** DATA UNDER STUDY follows **

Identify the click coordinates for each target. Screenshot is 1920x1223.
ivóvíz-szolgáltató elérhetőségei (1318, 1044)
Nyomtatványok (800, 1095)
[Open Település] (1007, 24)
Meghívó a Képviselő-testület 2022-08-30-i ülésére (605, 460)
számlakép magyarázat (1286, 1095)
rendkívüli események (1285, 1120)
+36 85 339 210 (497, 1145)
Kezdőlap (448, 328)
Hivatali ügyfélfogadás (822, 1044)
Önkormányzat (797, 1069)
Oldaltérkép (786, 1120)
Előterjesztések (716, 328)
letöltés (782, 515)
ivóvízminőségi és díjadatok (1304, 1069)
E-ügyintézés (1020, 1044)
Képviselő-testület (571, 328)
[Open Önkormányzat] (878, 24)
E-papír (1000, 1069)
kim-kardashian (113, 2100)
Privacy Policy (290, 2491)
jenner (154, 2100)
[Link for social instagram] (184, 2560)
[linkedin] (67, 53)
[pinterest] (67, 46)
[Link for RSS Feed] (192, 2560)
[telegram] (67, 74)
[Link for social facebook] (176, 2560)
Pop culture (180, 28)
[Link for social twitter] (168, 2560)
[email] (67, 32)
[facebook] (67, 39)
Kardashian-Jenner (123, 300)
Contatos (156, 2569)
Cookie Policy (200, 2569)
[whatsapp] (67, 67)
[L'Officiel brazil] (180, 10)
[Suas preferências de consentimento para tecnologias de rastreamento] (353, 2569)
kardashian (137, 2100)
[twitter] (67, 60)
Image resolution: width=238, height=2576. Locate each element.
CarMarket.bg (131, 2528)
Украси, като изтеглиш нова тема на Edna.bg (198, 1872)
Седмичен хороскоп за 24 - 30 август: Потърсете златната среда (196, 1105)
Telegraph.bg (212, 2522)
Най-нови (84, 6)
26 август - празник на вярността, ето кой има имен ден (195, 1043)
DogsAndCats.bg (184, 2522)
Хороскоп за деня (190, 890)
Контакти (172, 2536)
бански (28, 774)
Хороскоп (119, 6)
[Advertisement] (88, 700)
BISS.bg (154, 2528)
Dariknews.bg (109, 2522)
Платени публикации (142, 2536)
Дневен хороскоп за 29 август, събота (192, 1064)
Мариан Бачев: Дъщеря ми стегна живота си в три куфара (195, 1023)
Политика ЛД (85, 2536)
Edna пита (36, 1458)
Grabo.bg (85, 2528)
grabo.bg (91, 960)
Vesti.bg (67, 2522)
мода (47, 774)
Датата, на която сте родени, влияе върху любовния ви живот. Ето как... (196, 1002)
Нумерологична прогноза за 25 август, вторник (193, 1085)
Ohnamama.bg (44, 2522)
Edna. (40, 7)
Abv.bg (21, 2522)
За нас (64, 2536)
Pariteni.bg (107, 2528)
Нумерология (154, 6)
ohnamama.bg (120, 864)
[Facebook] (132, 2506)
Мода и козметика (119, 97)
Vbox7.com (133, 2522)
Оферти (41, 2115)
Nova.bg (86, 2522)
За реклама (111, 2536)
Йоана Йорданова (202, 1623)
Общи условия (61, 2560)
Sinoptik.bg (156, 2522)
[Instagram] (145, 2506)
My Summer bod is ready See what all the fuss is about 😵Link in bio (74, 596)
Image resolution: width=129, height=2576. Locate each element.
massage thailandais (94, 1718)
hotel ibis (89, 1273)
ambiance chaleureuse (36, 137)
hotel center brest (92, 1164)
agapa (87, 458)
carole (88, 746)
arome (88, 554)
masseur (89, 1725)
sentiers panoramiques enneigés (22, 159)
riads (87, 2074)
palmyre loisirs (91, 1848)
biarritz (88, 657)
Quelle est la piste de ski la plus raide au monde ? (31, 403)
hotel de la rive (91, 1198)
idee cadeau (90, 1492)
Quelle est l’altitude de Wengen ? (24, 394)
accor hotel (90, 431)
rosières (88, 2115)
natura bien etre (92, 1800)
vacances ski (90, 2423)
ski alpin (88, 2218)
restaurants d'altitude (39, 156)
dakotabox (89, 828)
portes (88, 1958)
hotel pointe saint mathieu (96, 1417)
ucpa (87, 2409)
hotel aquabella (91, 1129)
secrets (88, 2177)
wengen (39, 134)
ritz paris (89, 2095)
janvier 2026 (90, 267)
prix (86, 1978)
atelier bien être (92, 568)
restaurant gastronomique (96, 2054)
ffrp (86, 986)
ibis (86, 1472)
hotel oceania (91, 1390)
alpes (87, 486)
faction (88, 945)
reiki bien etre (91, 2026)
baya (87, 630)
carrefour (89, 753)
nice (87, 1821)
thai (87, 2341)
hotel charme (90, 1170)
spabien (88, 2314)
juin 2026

** End of DATA UNDER STUDY **

(WHAT YOU NEED TO DO) Word for word, restate the lines of the data above that fall between the line holding "Nyomtatványok (800, 1095)" and the line holding "ivóvízminőségi és díjadatok (1304, 1069)", inclusive, and no other lines.

(FINISHED TASK)
Nyomtatványok (800, 1095)
[Open Település] (1007, 24)
Meghívó a Képviselő-testület 2022-08-30-i ülésére (605, 460)
számlakép magyarázat (1286, 1095)
rendkívüli események (1285, 1120)
+36 85 339 210 (497, 1145)
Kezdőlap (448, 328)
Hivatali ügyfélfogadás (822, 1044)
Önkormányzat (797, 1069)
Oldaltérkép (786, 1120)
Előterjesztések (716, 328)
letöltés (782, 515)
ivóvízminőségi és díjadatok (1304, 1069)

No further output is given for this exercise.